Pernyataan Sikap “Menggugat Tanggung Jawab Negara atas Kekerasan dan Pelanggaran Hak Buruh Migran Perempuan”

Untuk disiarkan segera
Catatan Penanganan Kasus Bcatahu-spuruh Migran (Oktober 2011 – November 2012)

Hingga November  2012, penempatan buruh migran berlangsung tanpa jaminan perlindungan dan masih memposisikan buruh migran dalam situasi kondisi kerja yang buruk seperti mengalami kekerasan, gaji tidak dibayar, kriminalisasi, hingga ancaman hukuman mati. Minimnya perlindungan pada proses migrasi,  semakin menempatkan buruh migran perempuan rentan menjadi korban trafficking., bahkan rentan terhadap infeksi HIV/Aids

Sebagai organisasi yang sejak tahun 1990 bekerja untuk penguatan dan advokasi perlindungan Buruh Migran, Solidaritas Perempuan (SP) melakukan berbagai strategi, salah satunya melalui kerja-kerja penanganan kasus kekerasan dan pelanggaran hak Buruh Migran Perempuan (BMP). Pada tanggal 13 Desember 2012, SP meluncurkan Catatan Tahunan Penanganan Kasus Buruh Migran yang ditangani SP sepanjang periode Oktober 2011 hingga November 2012.  Perkembangan kasus yang ditangani SP menunjukan bahwa buruh migran, terutama perempuan, masih berada dalam situasi rentan dan terus mengalami kekerasan dan pelanggaran atas hak-haknya.

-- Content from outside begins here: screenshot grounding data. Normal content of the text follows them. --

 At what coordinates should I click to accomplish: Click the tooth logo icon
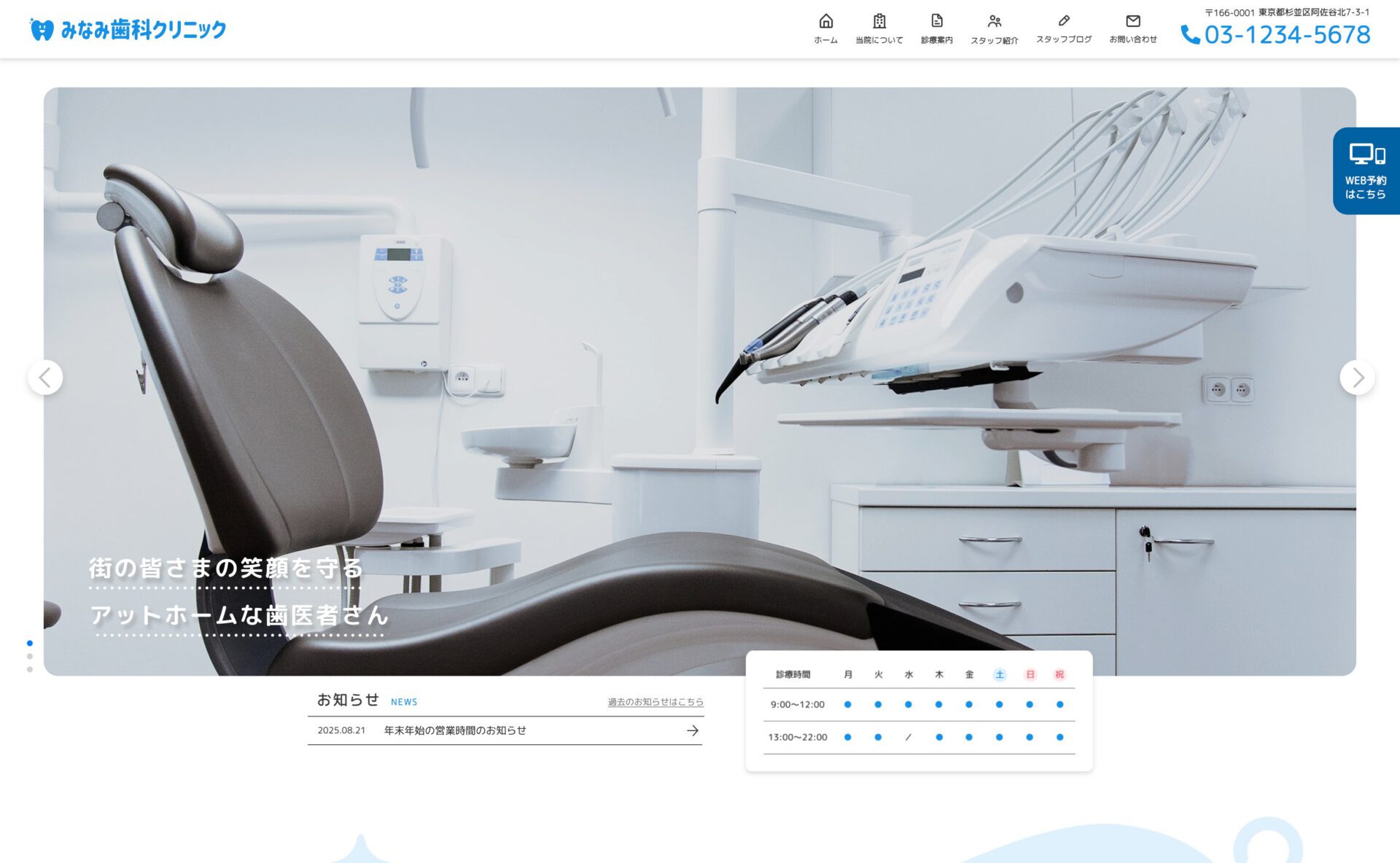(42, 30)
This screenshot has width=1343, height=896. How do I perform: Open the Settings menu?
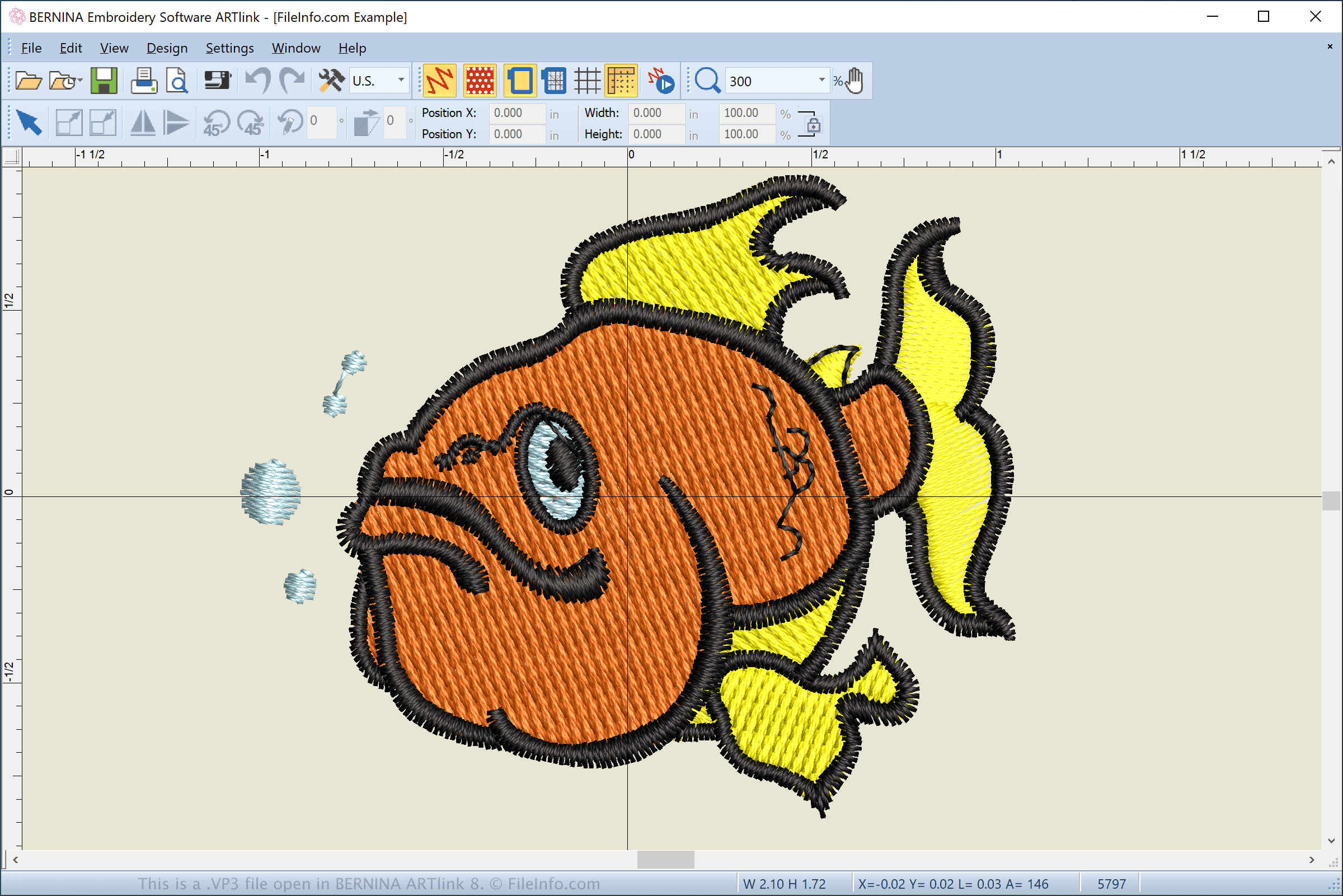tap(229, 48)
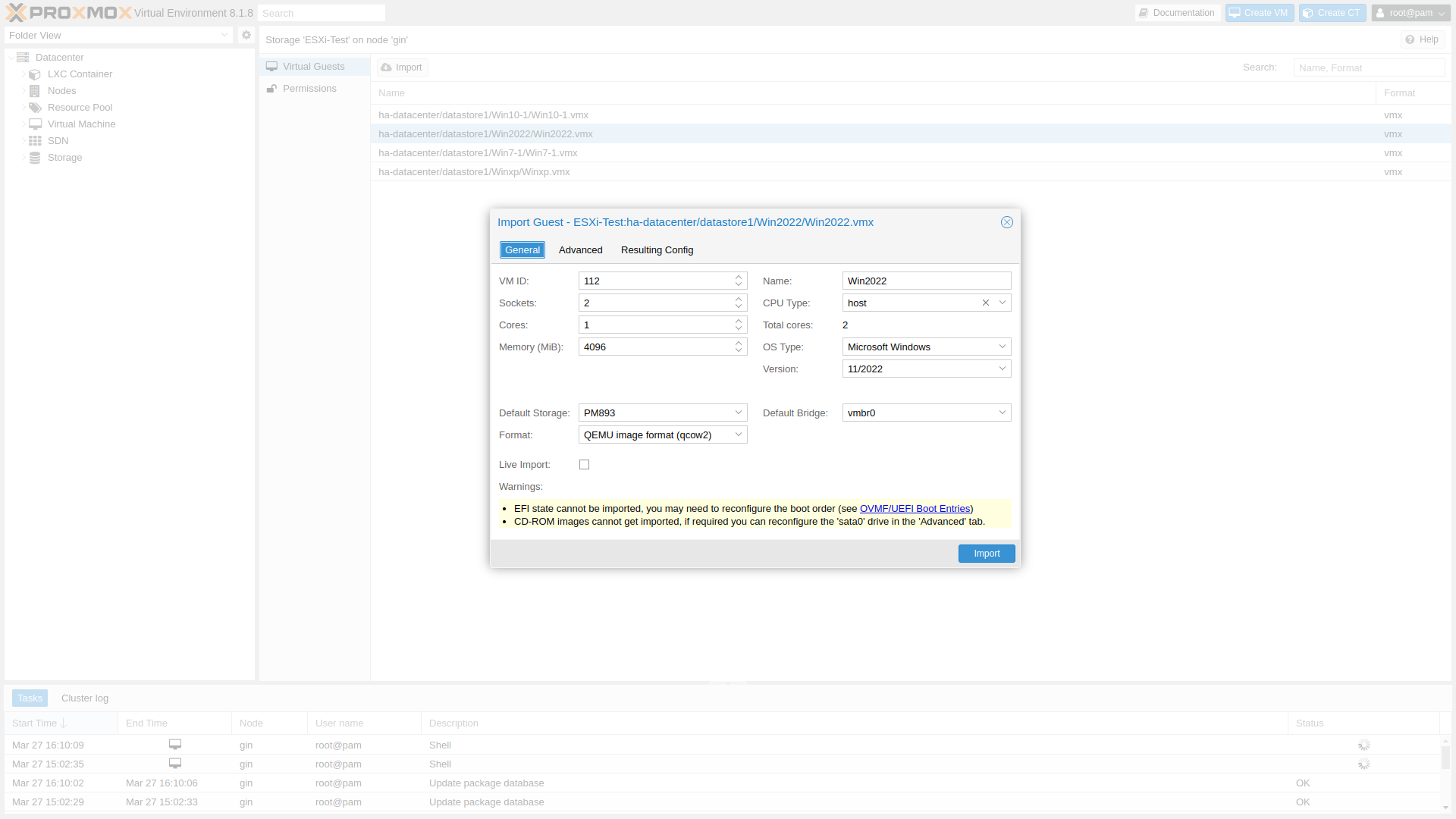Switch to the Advanced tab

[580, 250]
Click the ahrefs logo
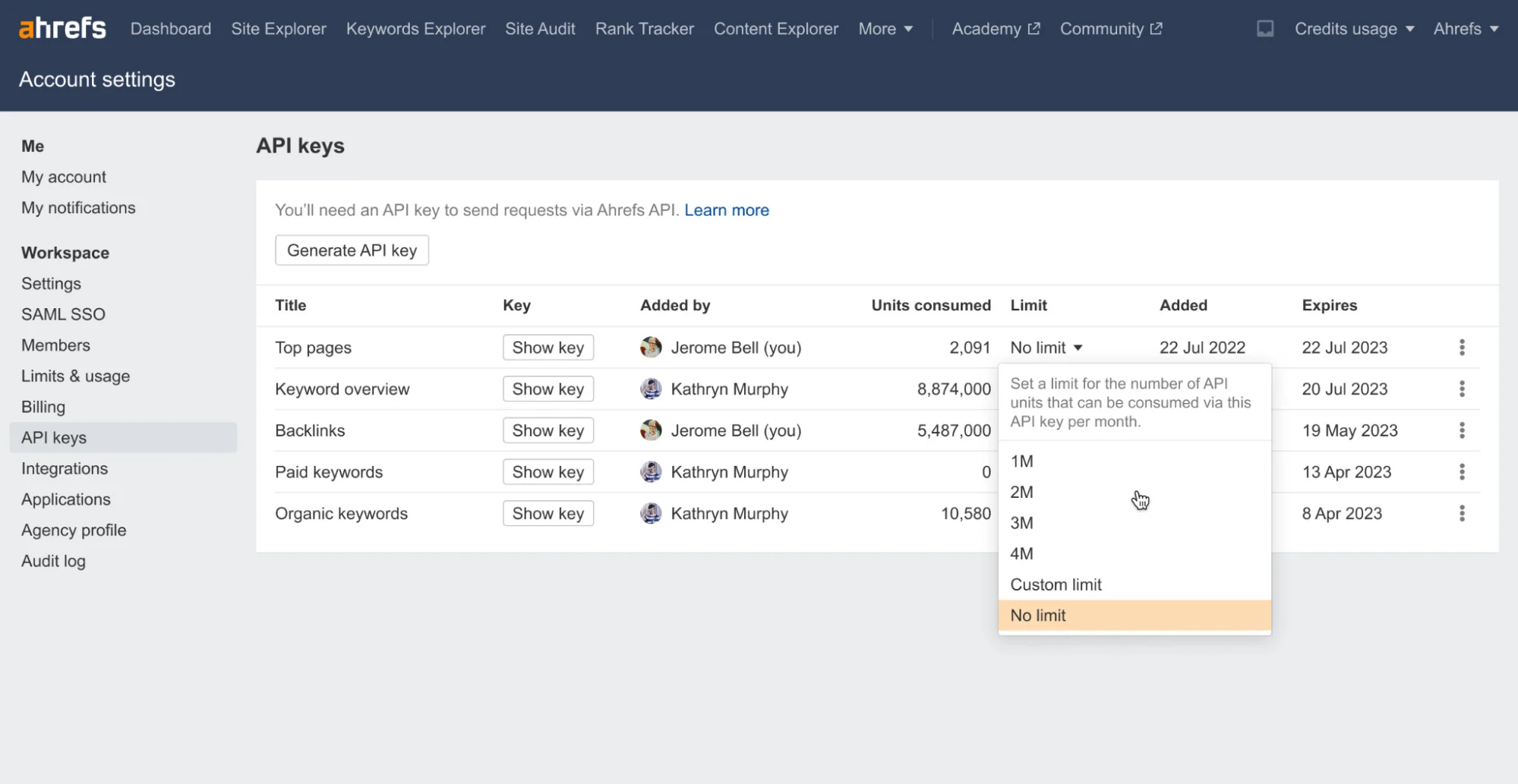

Sepanjang tahun Oktober 2011 hingga November 2012, SP telah menangani 38 buruh migran korban kekerasan dan pelanggaran. SP mencatat terdapat  19  (sembilan belas) jenis kasus pelanggaran yaitu antara lain; Trafficking (18 ), gaji ditahan oleh majikan (14), over kontrak (10), penganiayaan (10), gaji tidak dibayar (3), disekap (2), depresi (3), hilang kontak (3), dipenjara (2), dipindah-pindah  majikan (2). Pelanggaran juga terjadi pada kasus pemotongan gaji sepihak oleh agen yang di luar negeri (Taiwan), kasus kekerasan seksual, kecelakaan kerja, sakit dan meninggal dunia karena sakit (masing-masing 1). Kasus Trafficking adalah kasus terbanyak, dialami oleh korban asal negara Indonesia, Kamboja dan Cina. Disusul dengan kasus gaji tidak dibayar atau ditahan oleh majikan, over kontrak, serta penganiayaan.  SP juga masih melanjutkan proses penanganan 25 kasus yang dilaporkan sebelum tahun 2012, yaitu kasus tahun 2010 sebanyak 3 kasus dan kasus tahun 2011 sebanyak 22 kasus.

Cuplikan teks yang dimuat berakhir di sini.